As we saw in Kelly’s Rebellion of 1849, the first thought of resistance for some is that which is violent. As valid as forms like rebellion are in resisting oppression, it is not the only form of resisting. In the face of a deeply violent and traumatic episode in the history of Charleston, African American people found more subtle ways to. In spite of the ambivalence, lack of accountability, and victim blaming, from the Riot, Black Charlestonians resisted but continued to carry on everyday life.

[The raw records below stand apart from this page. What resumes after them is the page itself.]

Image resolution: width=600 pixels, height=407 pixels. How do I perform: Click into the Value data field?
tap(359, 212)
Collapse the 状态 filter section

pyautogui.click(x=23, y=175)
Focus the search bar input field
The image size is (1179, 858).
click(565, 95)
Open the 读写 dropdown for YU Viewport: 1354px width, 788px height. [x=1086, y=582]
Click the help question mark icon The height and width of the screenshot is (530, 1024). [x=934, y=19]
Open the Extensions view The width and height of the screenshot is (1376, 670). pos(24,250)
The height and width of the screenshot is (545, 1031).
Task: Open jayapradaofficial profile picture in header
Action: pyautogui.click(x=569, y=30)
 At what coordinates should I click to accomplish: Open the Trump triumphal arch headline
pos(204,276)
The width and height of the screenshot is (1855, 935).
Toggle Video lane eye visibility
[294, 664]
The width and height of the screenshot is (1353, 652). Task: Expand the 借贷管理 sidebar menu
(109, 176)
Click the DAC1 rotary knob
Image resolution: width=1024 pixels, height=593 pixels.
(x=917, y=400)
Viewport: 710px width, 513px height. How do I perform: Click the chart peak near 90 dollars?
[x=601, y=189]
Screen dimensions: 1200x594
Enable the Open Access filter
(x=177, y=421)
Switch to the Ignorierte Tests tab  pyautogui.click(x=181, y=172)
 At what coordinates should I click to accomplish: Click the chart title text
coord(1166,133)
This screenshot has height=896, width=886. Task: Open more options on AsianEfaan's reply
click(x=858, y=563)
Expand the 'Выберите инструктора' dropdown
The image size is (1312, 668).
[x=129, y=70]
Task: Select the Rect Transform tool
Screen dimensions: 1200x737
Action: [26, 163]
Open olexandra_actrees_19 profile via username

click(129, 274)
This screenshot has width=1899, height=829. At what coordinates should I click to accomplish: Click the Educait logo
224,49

As was true all throughout the United States, Charleston race relations were tense in 1919. After the end of the First World War, Black soldiers who had fought in Europe deeply resented their return to the South, steeped in Jim Crow apartheid. Similarly, white Southerners deeply resented the return of the Black veterans. They also resented their new neighbors, as this coincided with the Great Migration, where Black Americans relocated from rural areas to urban centers such as Detroit, Atlanta, New York, and Chicago. The Charleston Naval Base became a powder keg, creating a concentration of both segregationist Southerners and resentful Northerners which would erupt in the late spring of that year.1

There is a lot of mystery surrounding the night of May 10th, 1919, namely because it took place over the weekend and in the late evening and into the night. Thus, in the following workweek, newspapers struggled to separate fact from fiction. It is not clear what started the riot. One version of events describes that the riot began because a white sailor accused a Black man, who had sold him whisky, of shortchanging him. Their dispute resulted in gunshots, which then erupted into a full-fledged riot. Another version of events describes sailors who stole items from a pool hall, and the establishment’s Black customers followed them into the street, and a riot ensued. Yet another version describes a Black man as having shot a white sailor.2 While the cause of the riot may never be known, these versions commonly recall that navy seamen on leave from the Naval Base had some sort of altercation with African American people, and used that as an excuse to terrorize the entire community.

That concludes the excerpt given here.